▸ Supplied information
_ _ _ _ _ _ _
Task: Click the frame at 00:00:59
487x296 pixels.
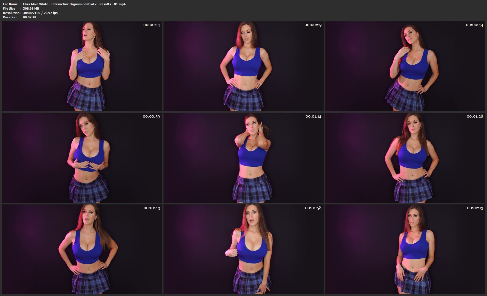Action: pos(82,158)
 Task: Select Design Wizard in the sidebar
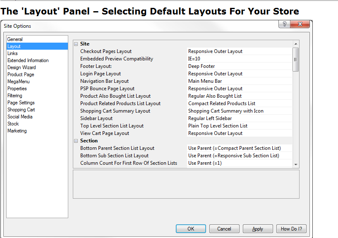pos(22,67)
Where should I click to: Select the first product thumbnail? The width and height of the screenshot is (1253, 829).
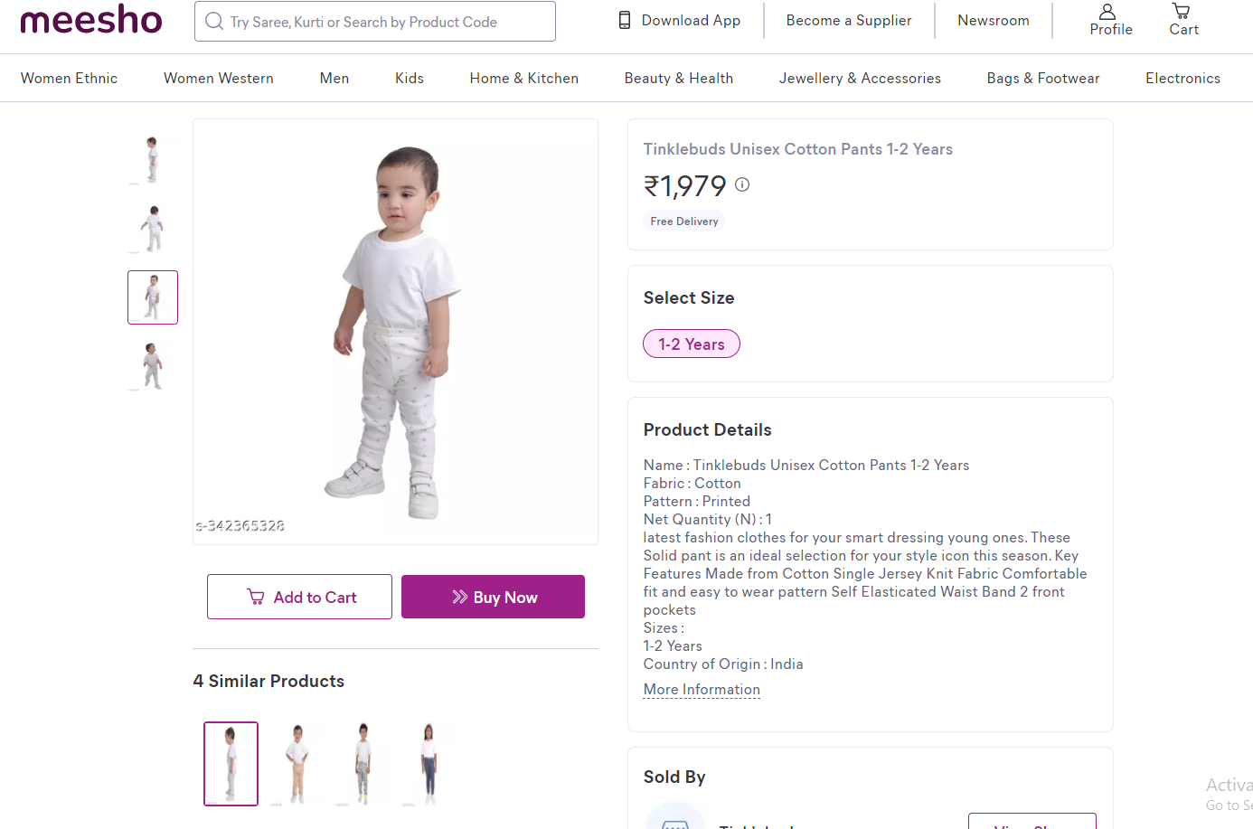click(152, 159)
_ _ _ _ _ _ _
Reproduce the material above line for line, with no changes to its wording. Leave out the pictures.

▸ Response to this exercise
Task: Click the frame at 00:00:59
487x296 pixels.
Action: pos(82,158)
 Task: Select Design Wizard in the sidebar
pos(22,67)
Where should I click to: Select the first product thumbnail? The width and height of the screenshot is (1253, 829).
click(152, 159)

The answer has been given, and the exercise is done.